Rediculous........I don't think so, I charge that much. You need to consider why that price is what it is. Pros have costs. I can break it down for you;
1) Equipment, High End equpment is expensive, no one is giving it to us we need to make the money to buy it, You need to consider Computers,High end Monitors, Camera, Back up Camera, Fast Lenses, Flashes, Backdrops, Backdrop Stands, Light Stands, Strobes, Soft Boxes, High Capacity High Speed CF Cards, Light Meters, plus always having to replace stuff.

2)Studio Rent, This is not free either

3)Re-Education, I do not know many pros that are not always learning something

4) Transpotration, We have to get around.

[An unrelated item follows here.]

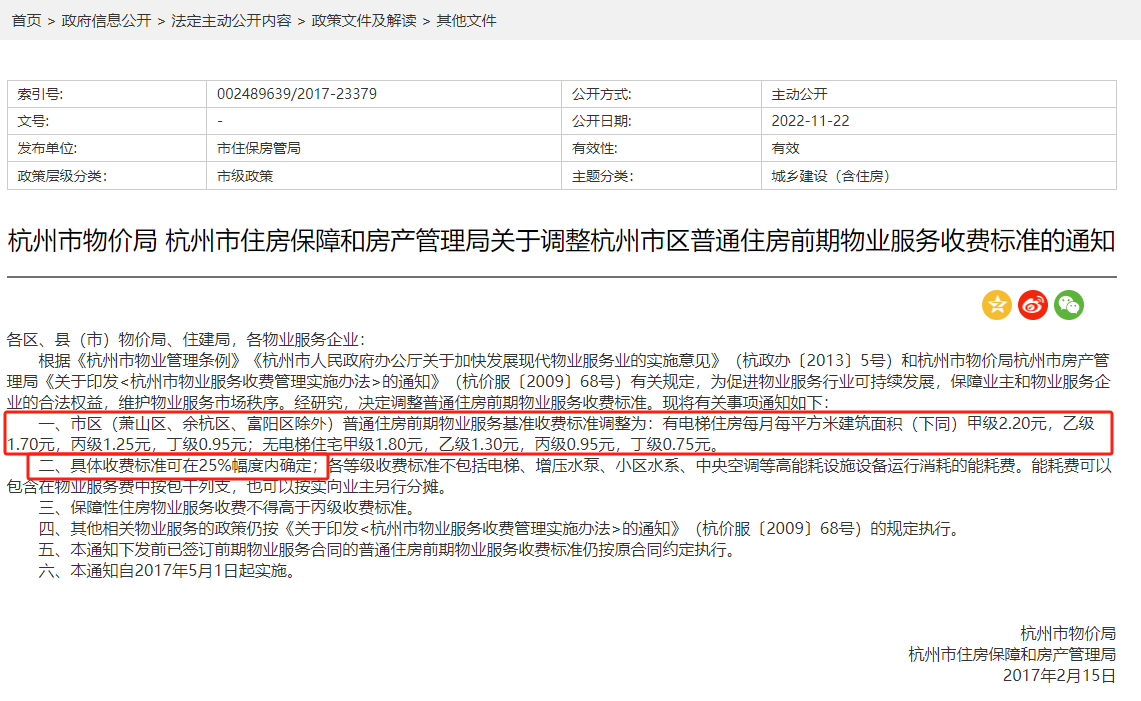Share the notice to QZone via yellow star icon
This screenshot has height=701, width=1141.
click(x=997, y=305)
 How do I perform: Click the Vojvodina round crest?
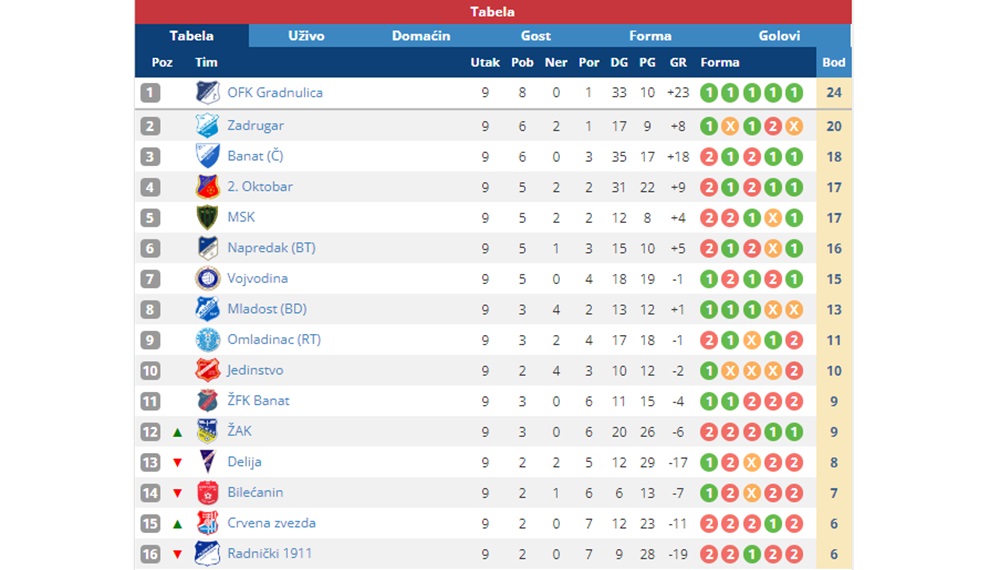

Now on top of all that we need to support our families, we have lives too, we need to save for retirement just like everyone else.


----------



## Socrates (Feb 23, 2008)

astrostu said:


> The clerk should've been fired on the spot.  Period.



Absolutely.  No one should EVER be allowed to make a mistake.  Fire everybody!


----------



## ~Stella~ (Feb 23, 2008)

I don't see that the problem is with this policy. Sure it's a hassle and I can see being frustrated, but it's not an unexpected issue. I'd much rather stores protect my (hypothetical) pro shots than let people get away with what is essentially theft. 



			
				Mrodgers said:
			
		

> Probably 90% of the normal population out there have no idea about photography copyright and don't understand that it is illegal to have prints done. I would think that the majority of the photographer's customers feel that they paid the photographer to take their portrait and that is their (the customer's) photo.


 
I realize _some _laypeople aren't aware of the law, but besides the fact that ignorance is no excuse, most of them are well aware - they've seen the signs and they know damn well that what they are doing is illegal. Just like downloading music illegally or copying a DVD from Blockbuster - they know it's illegal, but they just don't consider it a huge sin. After all, those movie studios are making millions off the feature and those expensive photographers are making (the horror) a profit off their life's work. I just can't get upset for anyone who gets caught trying to rip off an artist.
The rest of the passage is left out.